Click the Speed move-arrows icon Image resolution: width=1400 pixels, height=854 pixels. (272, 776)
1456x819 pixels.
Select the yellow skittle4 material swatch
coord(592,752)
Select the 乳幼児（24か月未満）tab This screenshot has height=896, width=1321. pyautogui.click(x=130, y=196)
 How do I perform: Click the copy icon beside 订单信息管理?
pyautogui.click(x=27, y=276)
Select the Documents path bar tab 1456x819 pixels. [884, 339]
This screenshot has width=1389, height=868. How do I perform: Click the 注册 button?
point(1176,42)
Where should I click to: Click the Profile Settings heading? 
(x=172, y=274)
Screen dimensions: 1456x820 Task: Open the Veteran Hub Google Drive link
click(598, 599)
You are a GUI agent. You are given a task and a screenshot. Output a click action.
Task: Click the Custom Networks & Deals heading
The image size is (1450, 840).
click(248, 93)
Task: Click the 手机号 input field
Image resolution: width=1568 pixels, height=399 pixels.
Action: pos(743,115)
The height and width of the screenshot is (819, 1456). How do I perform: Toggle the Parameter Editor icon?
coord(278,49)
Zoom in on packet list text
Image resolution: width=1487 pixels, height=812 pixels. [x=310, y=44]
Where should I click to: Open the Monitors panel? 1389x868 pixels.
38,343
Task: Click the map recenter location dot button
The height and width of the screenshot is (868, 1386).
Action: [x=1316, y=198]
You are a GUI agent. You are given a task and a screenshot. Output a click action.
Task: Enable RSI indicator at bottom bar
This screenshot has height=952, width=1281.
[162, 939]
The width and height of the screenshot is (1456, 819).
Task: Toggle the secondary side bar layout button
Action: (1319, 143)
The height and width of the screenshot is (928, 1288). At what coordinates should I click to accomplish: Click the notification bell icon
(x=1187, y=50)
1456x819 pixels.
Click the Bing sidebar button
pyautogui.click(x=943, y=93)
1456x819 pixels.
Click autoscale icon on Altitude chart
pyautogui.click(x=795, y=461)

___

→ **Task brief**: Repeat the data above in full, word for word.

→ **Response**:
Click the Speed move-arrows icon Image resolution: width=1400 pixels, height=854 pixels. (272, 776)
1456x819 pixels.
Select the yellow skittle4 material swatch
coord(592,752)
Select the 乳幼児（24か月未満）tab This screenshot has height=896, width=1321. pyautogui.click(x=130, y=196)
 How do I perform: Click the copy icon beside 订单信息管理?
pyautogui.click(x=27, y=276)
Select the Documents path bar tab 1456x819 pixels. [884, 339]
This screenshot has width=1389, height=868. How do I perform: Click the 注册 button?
point(1176,42)
Where should I click to: Click the Profile Settings heading? 
(x=172, y=274)
Screen dimensions: 1456x820 Task: Open the Veteran Hub Google Drive link
click(598, 599)
You are a GUI agent. You are given a task and a screenshot. Output a click action.
Task: Click the Custom Networks & Deals heading
The image size is (1450, 840).
click(248, 93)
Task: Click the 手机号 input field
Image resolution: width=1568 pixels, height=399 pixels.
Action: pos(743,115)
The height and width of the screenshot is (819, 1456). How do I perform: Toggle the Parameter Editor icon?
coord(278,49)
Zoom in on packet list text
Image resolution: width=1487 pixels, height=812 pixels. [x=310, y=44]
Where should I click to: Open the Monitors panel? 1389x868 pixels.
38,343
Task: Click the map recenter location dot button
The height and width of the screenshot is (868, 1386).
Action: [x=1316, y=198]
You are a GUI agent. You are given a task and a screenshot. Output a click action.
Task: Enable RSI indicator at bottom bar
This screenshot has height=952, width=1281.
[162, 939]
The width and height of the screenshot is (1456, 819).
Task: Toggle the secondary side bar layout button
Action: (1319, 143)
The height and width of the screenshot is (928, 1288). At what coordinates should I click to accomplish: Click the notification bell icon
(x=1187, y=50)
1456x819 pixels.
Click the Bing sidebar button
pyautogui.click(x=943, y=93)
1456x819 pixels.
Click autoscale icon on Altitude chart
pyautogui.click(x=795, y=461)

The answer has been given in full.